[Saved entries]
- Opening Delimiter -
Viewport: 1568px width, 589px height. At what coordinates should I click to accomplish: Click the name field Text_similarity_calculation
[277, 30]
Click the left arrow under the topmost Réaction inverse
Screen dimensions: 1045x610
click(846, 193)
- Closing Delimiter -
### WORK TASK
Write each entry out again, exactly as it reads above.

### WRITTEN REPLY
Viewport: 1568px width, 589px height. At what coordinates should I click to accomplish: Click the name field Text_similarity_calculation
[277, 30]
Click the left arrow under the topmost Réaction inverse
Screen dimensions: 1045x610
click(846, 193)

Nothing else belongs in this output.